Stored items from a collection
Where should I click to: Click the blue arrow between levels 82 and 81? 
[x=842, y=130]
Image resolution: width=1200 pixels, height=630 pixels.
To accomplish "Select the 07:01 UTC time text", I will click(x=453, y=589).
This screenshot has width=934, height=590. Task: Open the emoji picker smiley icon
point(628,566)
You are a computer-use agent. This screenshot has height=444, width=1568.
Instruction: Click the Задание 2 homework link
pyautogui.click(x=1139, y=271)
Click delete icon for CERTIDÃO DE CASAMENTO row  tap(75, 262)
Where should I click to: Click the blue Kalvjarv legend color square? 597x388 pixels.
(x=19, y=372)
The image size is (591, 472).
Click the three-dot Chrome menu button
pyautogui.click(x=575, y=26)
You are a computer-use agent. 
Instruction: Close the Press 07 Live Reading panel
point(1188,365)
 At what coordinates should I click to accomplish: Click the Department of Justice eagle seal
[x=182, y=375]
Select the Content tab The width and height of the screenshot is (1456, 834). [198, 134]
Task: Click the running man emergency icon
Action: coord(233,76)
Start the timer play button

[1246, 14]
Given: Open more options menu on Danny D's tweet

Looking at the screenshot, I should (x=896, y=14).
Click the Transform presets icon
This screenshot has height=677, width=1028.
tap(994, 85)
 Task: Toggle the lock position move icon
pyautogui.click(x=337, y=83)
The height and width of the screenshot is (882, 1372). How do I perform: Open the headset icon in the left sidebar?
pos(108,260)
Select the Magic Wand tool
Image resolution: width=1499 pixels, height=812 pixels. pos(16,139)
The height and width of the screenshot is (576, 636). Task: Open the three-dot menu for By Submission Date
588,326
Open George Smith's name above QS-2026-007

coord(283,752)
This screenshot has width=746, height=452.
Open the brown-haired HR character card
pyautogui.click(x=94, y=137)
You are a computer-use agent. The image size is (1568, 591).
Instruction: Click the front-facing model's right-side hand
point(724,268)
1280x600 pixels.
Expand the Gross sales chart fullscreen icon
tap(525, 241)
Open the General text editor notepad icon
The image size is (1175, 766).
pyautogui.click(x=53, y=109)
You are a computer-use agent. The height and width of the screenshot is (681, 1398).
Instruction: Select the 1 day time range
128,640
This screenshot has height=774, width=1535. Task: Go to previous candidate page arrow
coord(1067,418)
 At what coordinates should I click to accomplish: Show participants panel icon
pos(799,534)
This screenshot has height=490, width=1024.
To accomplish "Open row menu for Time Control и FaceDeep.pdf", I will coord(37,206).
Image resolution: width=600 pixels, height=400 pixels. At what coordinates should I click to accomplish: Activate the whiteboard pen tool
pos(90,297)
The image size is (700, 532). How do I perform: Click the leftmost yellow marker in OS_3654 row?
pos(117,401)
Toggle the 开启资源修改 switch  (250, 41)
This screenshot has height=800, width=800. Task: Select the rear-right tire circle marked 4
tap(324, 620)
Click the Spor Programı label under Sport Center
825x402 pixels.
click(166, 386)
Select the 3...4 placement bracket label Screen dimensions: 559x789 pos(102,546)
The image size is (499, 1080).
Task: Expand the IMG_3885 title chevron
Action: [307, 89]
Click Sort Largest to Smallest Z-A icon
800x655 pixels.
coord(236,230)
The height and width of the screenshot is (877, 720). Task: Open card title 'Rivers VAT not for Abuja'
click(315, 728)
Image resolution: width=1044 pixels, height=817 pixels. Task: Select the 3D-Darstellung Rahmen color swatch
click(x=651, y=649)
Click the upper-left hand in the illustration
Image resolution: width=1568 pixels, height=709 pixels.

Exercise requirements. Copy every record above out again, word for word.

Response to the task.
Where should I click to: Click the blue arrow between levels 82 and 81? 
[x=842, y=130]
Image resolution: width=1200 pixels, height=630 pixels.
To accomplish "Select the 07:01 UTC time text", I will click(x=453, y=589).
This screenshot has width=934, height=590. Task: Open the emoji picker smiley icon
point(628,566)
You are a computer-use agent. This screenshot has height=444, width=1568.
Instruction: Click the Задание 2 homework link
pyautogui.click(x=1139, y=271)
Click delete icon for CERTIDÃO DE CASAMENTO row  tap(75, 262)
Where should I click to: Click the blue Kalvjarv legend color square? 597x388 pixels.
(x=19, y=372)
The image size is (591, 472).
Click the three-dot Chrome menu button
pyautogui.click(x=575, y=26)
You are a computer-use agent. 
Instruction: Close the Press 07 Live Reading panel
point(1188,365)
 At what coordinates should I click to accomplish: Click the Department of Justice eagle seal
[x=182, y=375]
Select the Content tab The width and height of the screenshot is (1456, 834). [198, 134]
Task: Click the running man emergency icon
Action: coord(233,76)
Start the timer play button

[1246, 14]
Given: Open more options menu on Danny D's tweet

Looking at the screenshot, I should (x=896, y=14).
Click the Transform presets icon
This screenshot has height=677, width=1028.
tap(994, 85)
 Task: Toggle the lock position move icon
pyautogui.click(x=337, y=83)
The height and width of the screenshot is (882, 1372). How do I perform: Open the headset icon in the left sidebar?
pos(108,260)
Select the Magic Wand tool
Image resolution: width=1499 pixels, height=812 pixels. pos(16,139)
The height and width of the screenshot is (576, 636). Task: Open the three-dot menu for By Submission Date
588,326
Open George Smith's name above QS-2026-007

coord(283,752)
This screenshot has width=746, height=452.
Open the brown-haired HR character card
pyautogui.click(x=94, y=137)
You are a computer-use agent. The image size is (1568, 591).
Instruction: Click the front-facing model's right-side hand
point(724,268)
1280x600 pixels.
Expand the Gross sales chart fullscreen icon
tap(525, 241)
Open the General text editor notepad icon
The image size is (1175, 766).
pyautogui.click(x=53, y=109)
You are a computer-use agent. The height and width of the screenshot is (681, 1398).
Instruction: Select the 1 day time range
128,640
This screenshot has height=774, width=1535. Task: Go to previous candidate page arrow
coord(1067,418)
 At what coordinates should I click to accomplish: Show participants panel icon
pos(799,534)
This screenshot has height=490, width=1024.
To accomplish "Open row menu for Time Control и FaceDeep.pdf", I will coord(37,206).
Image resolution: width=600 pixels, height=400 pixels. At what coordinates should I click to accomplish: Activate the whiteboard pen tool
pos(90,297)
The image size is (700, 532). How do I perform: Click the leftmost yellow marker in OS_3654 row?
pos(117,401)
Toggle the 开启资源修改 switch  (250, 41)
This screenshot has height=800, width=800. Task: Select the rear-right tire circle marked 4
tap(324, 620)
Click the Spor Programı label under Sport Center
825x402 pixels.
click(166, 386)
Select the 3...4 placement bracket label Screen dimensions: 559x789 pos(102,546)
The image size is (499, 1080).
Task: Expand the IMG_3885 title chevron
Action: [307, 89]
Click Sort Largest to Smallest Z-A icon
800x655 pixels.
coord(236,230)
The height and width of the screenshot is (877, 720). Task: Open card title 'Rivers VAT not for Abuja'
click(315, 728)
Image resolution: width=1044 pixels, height=817 pixels. Task: Select the 3D-Darstellung Rahmen color swatch
click(x=651, y=649)
Click the upper-left hand in the illustration
Image resolution: width=1568 pixels, height=709 pixels.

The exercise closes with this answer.